EXTRACT TO READ
Heart disease is in fact an umbrella term that encompasses a variety of medical conditions: heart rhythm problems, congenital heart conditions, heart infections, and diseases of the blood vessels. According to the Centers for Disease Control and Prevention, the most common is coronary heart disease (aka coronary artery disease), which results from plaque buildup in the arteries that lead to the heart. The Mayo Clinic lists symptoms for a variety of heart conditions here.
All the different conditions under this blanket term “heart disease” can be caused by genetic factors (e.g., family history), and lifestyle habits, such as smoking, drinking too much alcohol and/or caffeine, and poor stress management, often have a hand as well. Of course, as with most health issues, diet, exercise, and weight play a big role.
When it comes to heart disease, most of us have heard the refrain “watch your diet” or “eat right.” But what do these terms really mean? Unless you have a loved one who has struggled with a heart condition, you might not ever think about the practical applications of “eat right”—the specific foods, cooking methods, and other health-related habits that boost heart health—until it’s too late. And with heart disease as the leading cause of death among men and women in the United States, this isn’t a gamble most people want to take.

TASK REQUIREMENTS
From the passage on heart disease, extract verbatim the stretch from "All the different" through "a big role.".

DATA

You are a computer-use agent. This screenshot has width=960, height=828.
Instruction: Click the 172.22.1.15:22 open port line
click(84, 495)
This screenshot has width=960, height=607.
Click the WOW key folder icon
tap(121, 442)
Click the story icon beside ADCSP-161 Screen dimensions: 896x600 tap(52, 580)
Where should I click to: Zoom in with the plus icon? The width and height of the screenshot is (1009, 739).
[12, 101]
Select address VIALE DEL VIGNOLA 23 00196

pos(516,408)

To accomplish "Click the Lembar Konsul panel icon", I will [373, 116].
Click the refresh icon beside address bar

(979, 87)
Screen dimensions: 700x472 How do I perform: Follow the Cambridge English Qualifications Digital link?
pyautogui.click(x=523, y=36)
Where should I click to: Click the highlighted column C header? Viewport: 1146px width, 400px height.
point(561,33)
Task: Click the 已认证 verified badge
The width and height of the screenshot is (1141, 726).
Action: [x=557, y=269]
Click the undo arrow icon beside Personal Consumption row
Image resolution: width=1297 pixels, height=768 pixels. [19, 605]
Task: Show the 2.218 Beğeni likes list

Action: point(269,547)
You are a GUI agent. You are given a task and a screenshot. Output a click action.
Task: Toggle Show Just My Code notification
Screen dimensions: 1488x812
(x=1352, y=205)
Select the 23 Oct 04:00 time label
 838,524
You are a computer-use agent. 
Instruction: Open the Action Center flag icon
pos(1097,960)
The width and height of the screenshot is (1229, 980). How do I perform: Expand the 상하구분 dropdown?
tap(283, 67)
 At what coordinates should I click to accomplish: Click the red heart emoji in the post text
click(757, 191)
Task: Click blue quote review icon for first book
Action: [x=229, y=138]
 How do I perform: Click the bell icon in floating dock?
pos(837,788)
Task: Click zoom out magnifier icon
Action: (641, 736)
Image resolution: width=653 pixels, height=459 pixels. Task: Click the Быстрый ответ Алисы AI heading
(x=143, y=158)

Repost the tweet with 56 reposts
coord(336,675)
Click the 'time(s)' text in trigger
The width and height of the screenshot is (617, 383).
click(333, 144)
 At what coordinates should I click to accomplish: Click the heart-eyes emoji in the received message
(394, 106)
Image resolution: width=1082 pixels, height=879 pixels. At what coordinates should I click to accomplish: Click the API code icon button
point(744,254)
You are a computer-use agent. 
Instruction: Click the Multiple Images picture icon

WRITTEN RESPONSE
All the different conditions under this blanket term “heart disease” can be caused by genetic factors (e.g., family history), and lifestyle habits, such as smoking, drinking too much alcohol and/or caffeine, and poor stress management, often have a hand as well. Of course, as with most health issues, diet, exercise, and weight play a big role.